Why $\boldsymbol{\zeta\left(-\frac12\right)}$?

We can rewrite the reasoning given in this answer, which uses the Euler-Maclaurin Sum Formula, but use the Binomial Theorem, as above. However, the argument is exactly the same.
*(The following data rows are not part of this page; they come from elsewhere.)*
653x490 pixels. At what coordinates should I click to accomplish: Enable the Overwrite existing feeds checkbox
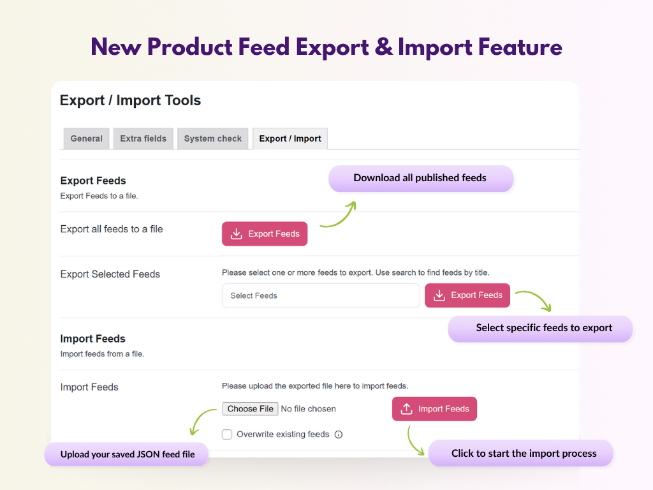(x=227, y=434)
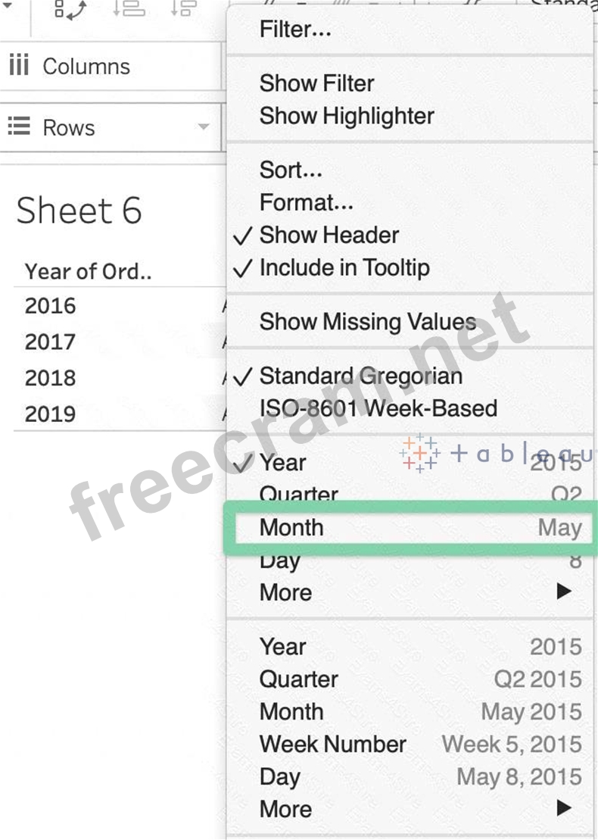Screen dimensions: 598x840
Task: Select the Standard Gregorian calendar option
Action: pyautogui.click(x=360, y=376)
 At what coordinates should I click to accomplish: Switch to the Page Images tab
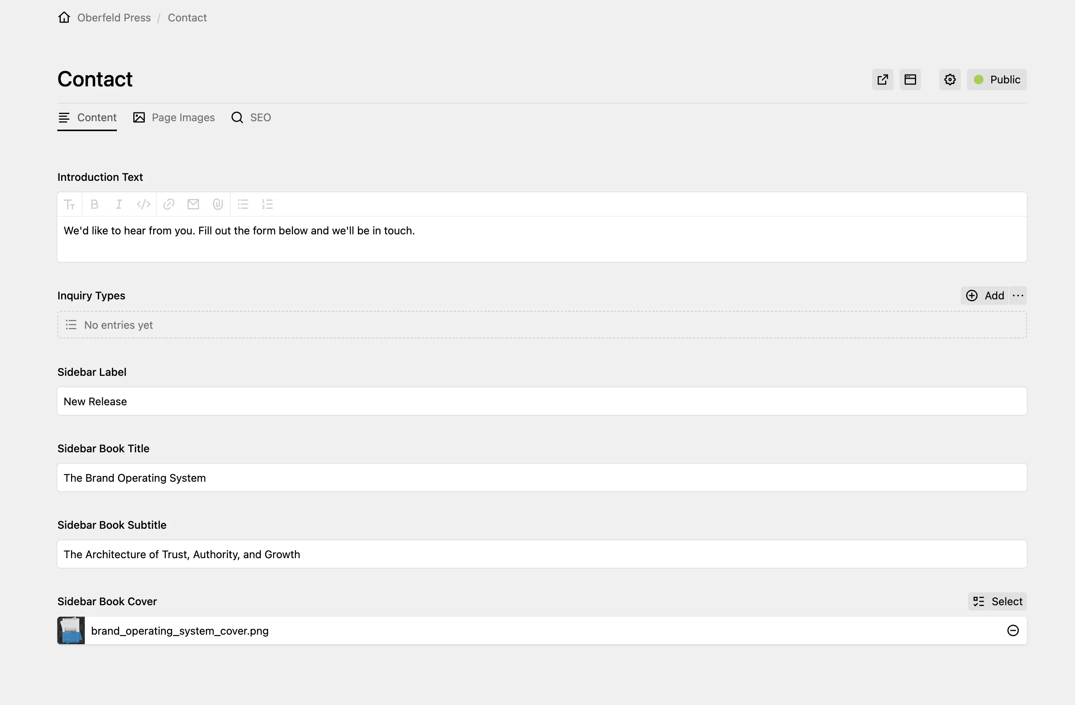174,118
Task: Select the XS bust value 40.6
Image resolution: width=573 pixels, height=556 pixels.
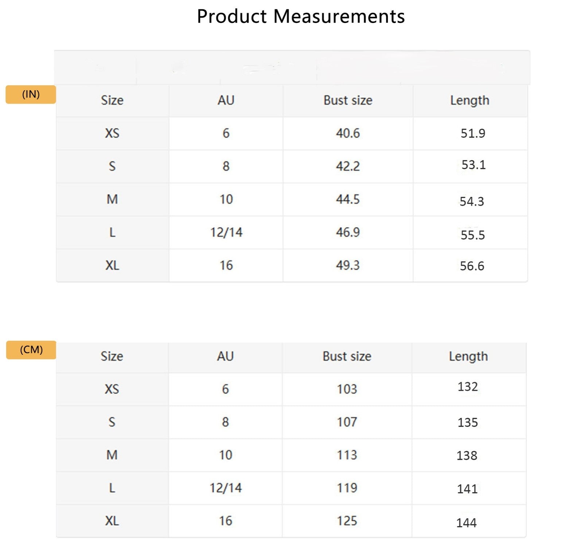Action: [348, 133]
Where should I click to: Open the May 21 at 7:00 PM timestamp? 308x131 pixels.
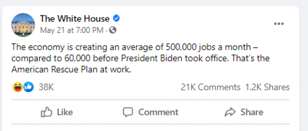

That is, $$ \lim_{n\to\infty}\left[\sum_{k=1}^nk^{-z}-\frac1{1-z}n^{1-z}-\frac12n^{-z}\right] $$ converges uniformly to an analytic function for $\mathrm{Re}(z)\gt-1$. For $\mathrm{Re}(z)\gt1$, this function is easily seen to be $\zeta(z)$.

By analytic continuation, we get that this function is $\zeta(z)$ for $\mathrm{Re}(z)\gt-1$. For this question, plug in $z=-\frac12$.